- Opening Delimiter -
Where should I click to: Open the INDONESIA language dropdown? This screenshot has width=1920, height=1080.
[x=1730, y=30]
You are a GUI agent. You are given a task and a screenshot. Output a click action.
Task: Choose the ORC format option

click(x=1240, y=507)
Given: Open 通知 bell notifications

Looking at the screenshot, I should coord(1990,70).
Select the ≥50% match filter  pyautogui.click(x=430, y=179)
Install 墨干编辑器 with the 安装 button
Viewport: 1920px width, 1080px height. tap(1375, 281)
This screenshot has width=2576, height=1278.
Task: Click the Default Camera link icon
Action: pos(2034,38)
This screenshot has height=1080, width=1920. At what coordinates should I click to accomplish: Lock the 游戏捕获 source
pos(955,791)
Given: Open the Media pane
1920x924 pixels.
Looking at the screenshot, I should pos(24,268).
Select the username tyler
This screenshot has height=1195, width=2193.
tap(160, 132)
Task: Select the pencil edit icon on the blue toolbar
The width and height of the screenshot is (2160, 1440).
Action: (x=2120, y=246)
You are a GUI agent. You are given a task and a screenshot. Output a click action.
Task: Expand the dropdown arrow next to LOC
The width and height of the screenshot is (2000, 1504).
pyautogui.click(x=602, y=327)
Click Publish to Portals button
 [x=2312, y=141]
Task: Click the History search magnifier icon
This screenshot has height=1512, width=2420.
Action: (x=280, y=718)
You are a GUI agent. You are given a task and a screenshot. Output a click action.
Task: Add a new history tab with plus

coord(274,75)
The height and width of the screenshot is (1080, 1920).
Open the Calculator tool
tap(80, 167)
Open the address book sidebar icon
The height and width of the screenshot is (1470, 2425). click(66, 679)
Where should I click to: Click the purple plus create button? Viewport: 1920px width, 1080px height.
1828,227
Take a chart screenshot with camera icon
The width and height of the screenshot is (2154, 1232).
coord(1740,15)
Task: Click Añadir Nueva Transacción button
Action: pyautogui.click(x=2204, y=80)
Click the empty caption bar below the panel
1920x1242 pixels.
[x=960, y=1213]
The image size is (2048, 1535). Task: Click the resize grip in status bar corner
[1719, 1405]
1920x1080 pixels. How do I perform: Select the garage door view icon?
- Closing Delimiter -
(What to do) Exactly as they stand above, write out all the entries again.

(Task response)
Where should I click to: Open the INDONESIA language dropdown? This screenshot has width=1920, height=1080.
[x=1730, y=30]
You are a GUI agent. You are given a task and a screenshot. Output a click action.
Task: Choose the ORC format option

click(x=1240, y=507)
Given: Open 通知 bell notifications

Looking at the screenshot, I should coord(1990,70).
Select the ≥50% match filter  pyautogui.click(x=430, y=179)
Install 墨干编辑器 with the 安装 button
Viewport: 1920px width, 1080px height. tap(1375, 281)
This screenshot has width=2576, height=1278.
Task: Click the Default Camera link icon
Action: pos(2034,38)
This screenshot has height=1080, width=1920. At what coordinates should I click to accomplish: Lock the 游戏捕获 source
pos(955,791)
Given: Open the Media pane
1920x924 pixels.
Looking at the screenshot, I should pos(24,268).
Select the username tyler
This screenshot has height=1195, width=2193.
tap(160, 132)
Task: Select the pencil edit icon on the blue toolbar
The width and height of the screenshot is (2160, 1440).
Action: (x=2120, y=246)
You are a GUI agent. You are given a task and a screenshot. Output a click action.
Task: Expand the dropdown arrow next to LOC
The width and height of the screenshot is (2000, 1504).
pyautogui.click(x=602, y=327)
Click Publish to Portals button
 [x=2312, y=141]
Task: Click the History search magnifier icon
This screenshot has height=1512, width=2420.
Action: (x=280, y=718)
You are a GUI agent. You are given a task and a screenshot. Output a click action.
Task: Add a new history tab with plus

coord(274,75)
The height and width of the screenshot is (1080, 1920).
Open the Calculator tool
tap(80, 167)
Open the address book sidebar icon
The height and width of the screenshot is (1470, 2425). click(66, 679)
Where should I click to: Click the purple plus create button? Viewport: 1920px width, 1080px height.
1828,227
Take a chart screenshot with camera icon
The width and height of the screenshot is (2154, 1232).
coord(1740,15)
Task: Click Añadir Nueva Transacción button
Action: pyautogui.click(x=2204, y=80)
Click the empty caption bar below the panel
1920x1242 pixels.
[x=960, y=1213]
The image size is (2048, 1535). Task: Click the resize grip in status bar corner
[1719, 1405]
1920x1080 pixels. How do I perform: Select the garage door view icon?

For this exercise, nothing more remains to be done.